Si l'étude ne traite pas de l'aspect fiscal, alors même que celui-ci est le plus médiatisé, c'est notamment parce que nous ne disposons d'aucun chiffre pour les années 2012 et 2013 et pour le début de 2014. Quant aux chiffres des années antérieures, ils indiquaient que le nombre d'expatriés fiscaux pleins, pour lesquels les montants des transferts de capitaux sont significatifs, était très faible par rapport à celui de nos compatriotes qui partent s'installer à l'étranger.

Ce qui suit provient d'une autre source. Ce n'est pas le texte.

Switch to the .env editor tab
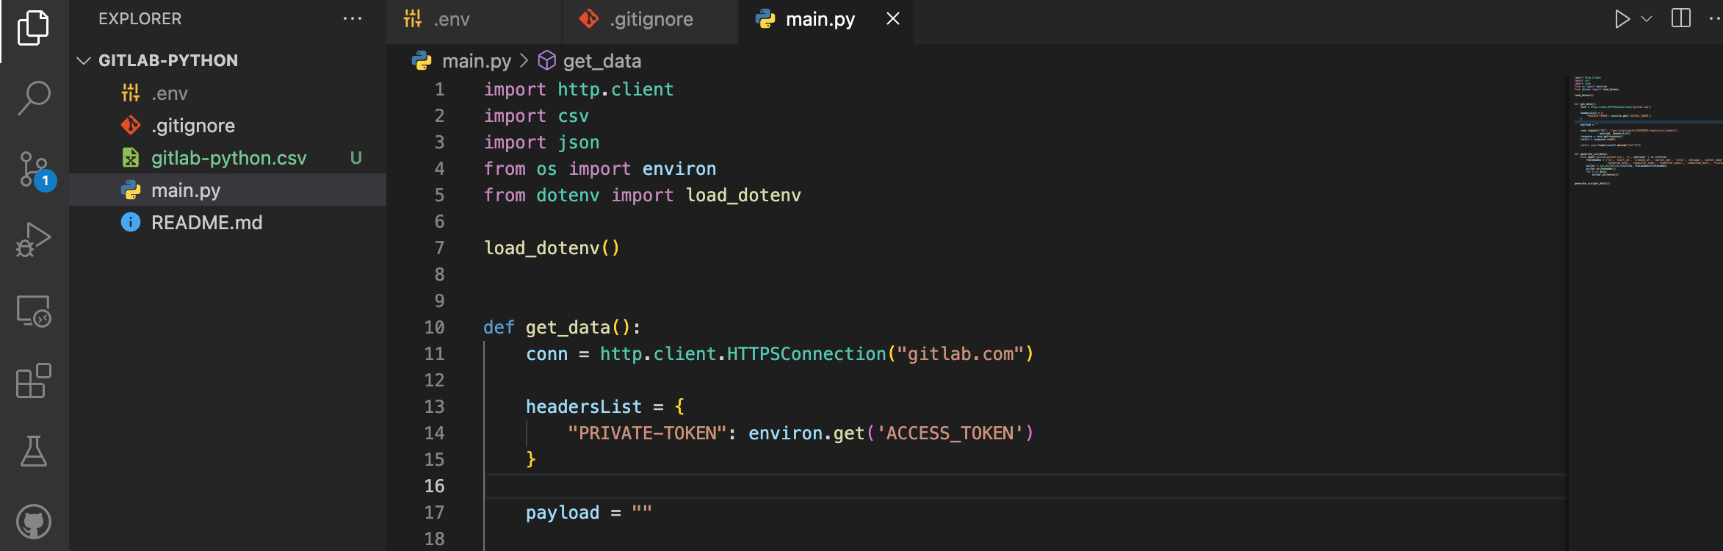1723x551 pixels. coord(450,19)
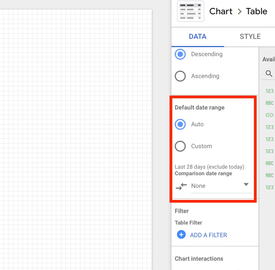Select the Ascending sort order radio

(x=180, y=76)
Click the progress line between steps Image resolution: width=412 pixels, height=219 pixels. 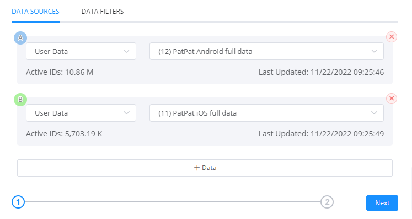pos(173,202)
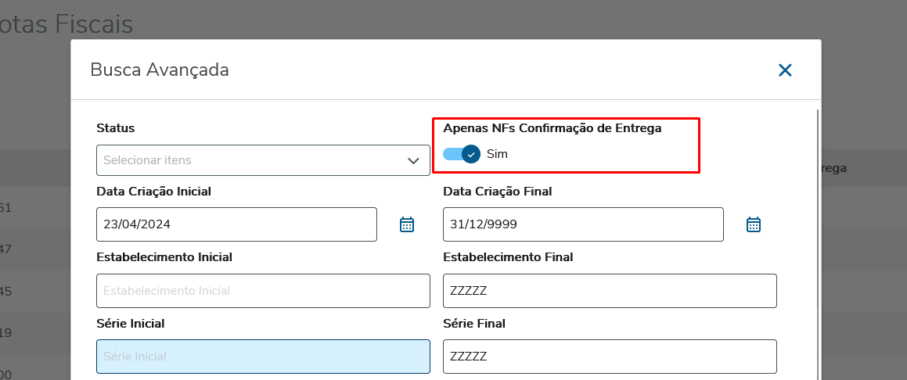This screenshot has height=380, width=907.
Task: Click the 'Data Criação Inicial' label
Action: (x=153, y=191)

Certes, la chambre considère l'expatriation fiscale comme très grave, dans la mesure où les expatriés fiscaux sont le plus souvent des dirigeants d'entreprises : l'expatriation de capitaux importants ainsi que des centres de décision – c'est le cas lorsqu'un entrepreneur vend son entreprise et s'installe à l'étranger où il réutilise son capital – représente une perte de substance importante pour la France. Toutefois, tel n'est pas le problème traité par l'étude.

Enfin, l'important est d'avoir à la fois la capacité de développer des talents au service de la France et d'en attirer de l'étranger. Il convient à cette fin de conduire une politique d'attractivité de talents étrangers et d'impatriation de non-Français. Ne nous contentons pas de mesurer le flux d'exportation de talents : il convient de faire la balance entre les sortants et les entrants.